We disagree, a little. I feel like that if you have multiple apps writing to the DB, Litestream is pretty close to making sqlite viable for a lot more apps.
It's normal (and HN does something similar, working from in-process data) for systems that don't have to scale beyond one server. If you need multiple servers you have to do something, such as Litestream.
a few years back working on Java project. Used H2 instead of postgres, and included H2 db as in application memory access. It speed up quries tremendously. There is just no beating in application db.
Just wait until (some) devs realize they don't even need sqlite, and can serialize their data directly to binary flat files with simple locking synchronization for backups.
I'm half joking but I've witnessed many devs use databases when a binary file will do. I've done this personally for years for most of my 'fits-in-RAM', non-transactional, denormalized datasets, which is almost all of them.
Better yet, use both if you have both types of data. The performance benefits are enormous and well worth the complexity tradeoff in my experience.
That seems exactly opposite to the growing trend of "sqlite-as-application-file-format". There's a lot of nice features you get "for free" doing this, primarily way better consistency, than you do rolling your own binary format.
I don't want to have to deal with locks if at all possible. Binary works fine if each file is atomic, but that does not sound like the case you are advocating.
Who said anything about rolling your own? I'm talking about writing your data models directly to disk, the serialization and deserialization are done for you with a simple annotation.
And in most applications you don't ever have to deal with locks as most applications don't need multiple threads writing and reading, that can be done with a single thread and a lockless queue that multiple threads write to. You would need a lock for making backups of the files themselves but this is trivial and takes the form of error handling. The OS itself handles the lock, you just need to handle the case where you can't open the file for writing.

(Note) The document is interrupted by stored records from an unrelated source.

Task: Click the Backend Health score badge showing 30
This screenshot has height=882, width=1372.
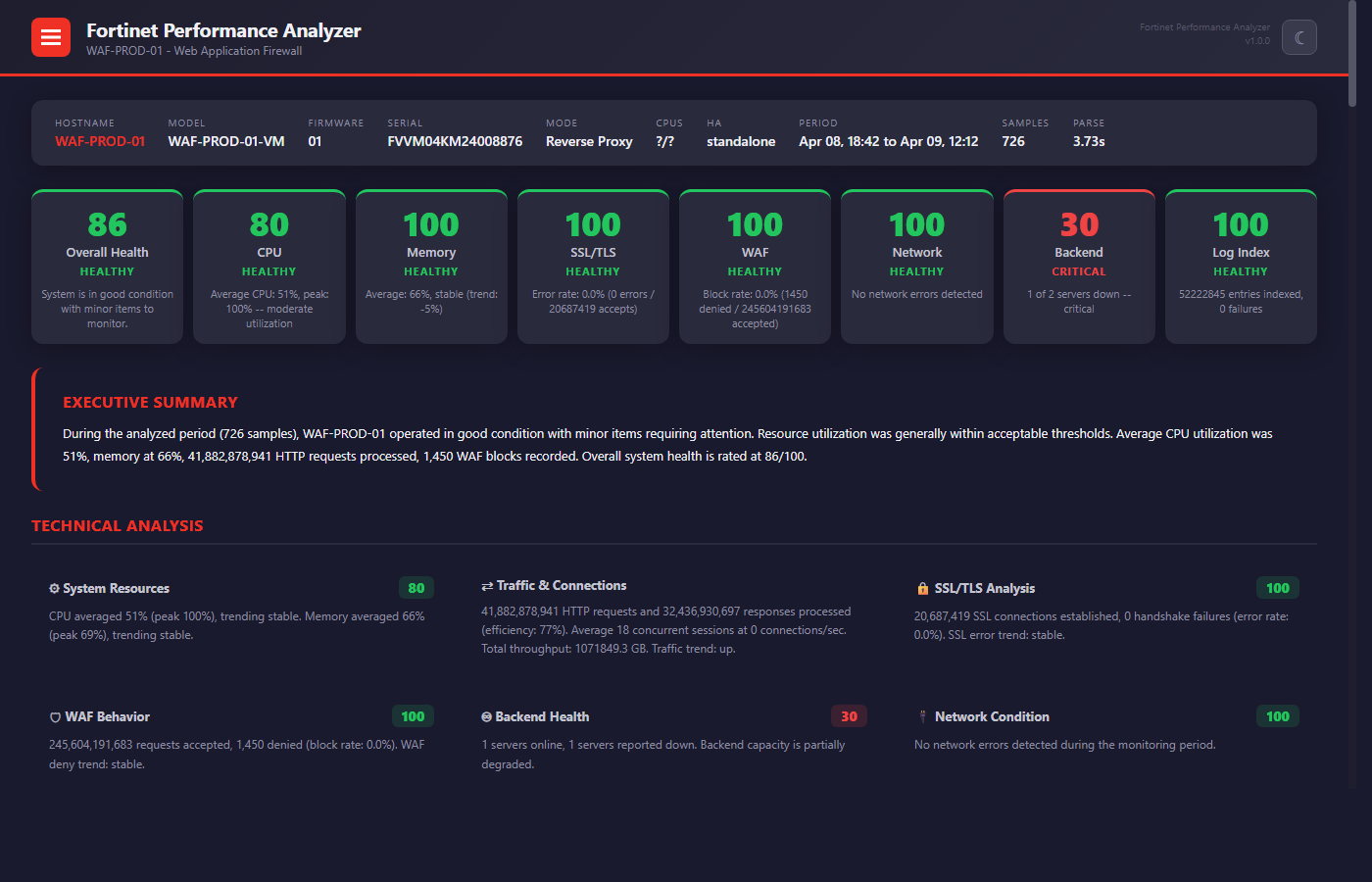Action: (x=849, y=716)
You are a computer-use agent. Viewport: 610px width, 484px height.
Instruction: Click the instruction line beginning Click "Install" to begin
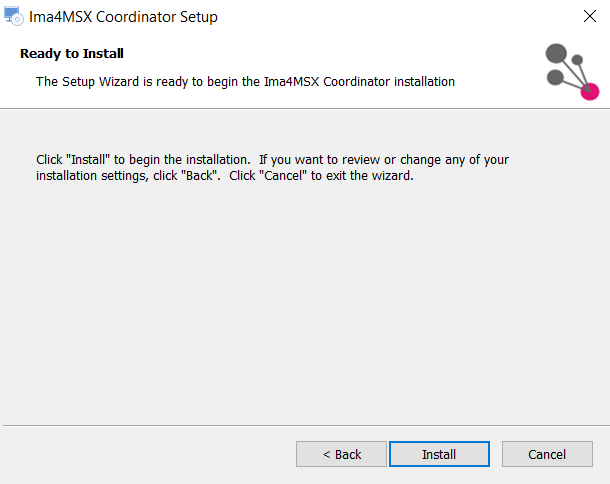point(272,160)
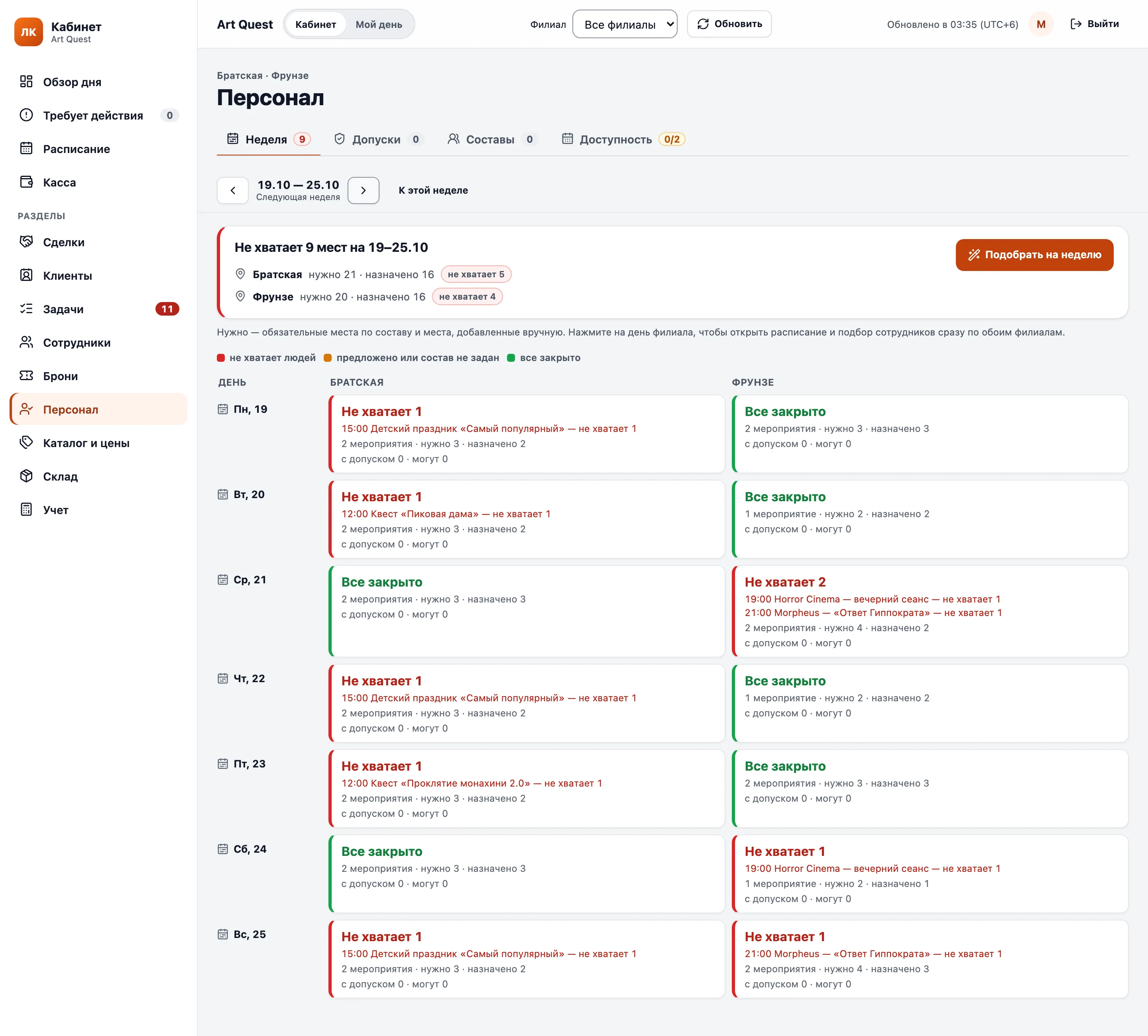
Task: Click the Обновить refresh button
Action: [x=729, y=24]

This approach is not all that rare, lightweight, and very useful for minimizing latency. Why would you ever use a database if you don't actually need the features? It is much simpler to immediately have access to all your data in your application's data models.
The usual use case for a database is that it has multiple users in different places which would be difficult with SQLite. But for other use cases I don't see a problem. I don't know how it scales ad infinitum, but you can manage a lot of data with it and the usual SQL server has limits too. Could be a good choice even before you care about latency.
> Latency is the exact reason you would have a problem scaling any large system in the first place.
Not always. It depends on the architecture and your hosting strategy. I think it’s more likely for an instance of a web app to receive more requests than it can handle, causing the app to not service any requests.
Just the latency is really important to me! I even built an ERP system that has a response time below 100 ms for all operations, it's a design goal.
My thought is that if you can see consumer changes depending on latency (for example on amazon or google) it is equally important for internal tools. Employee time is expensive.
Throughput for a single service / app improves, but does it really scale? Across a cluster, you will have to have data replication and sync routines, that are a whole mess themselves.
The latency is not reduced, it is shifted elsewhere.
This is the #1 reason my exuberant technical mind likes that we use SQLite for all the things. Latency is the exact reason you would have a problem scaling any large system in the first place. Forcing it all into one cache-coherent domain is a really good way to begin eliminating entire universes of bugs.
Do we all appreciate just how much more throughput you can get in the case described above? A 100x latency improvement doesn't translate directly into the same # of transactions per second, but its pretty damn close if your I/O subsystem is up to the task.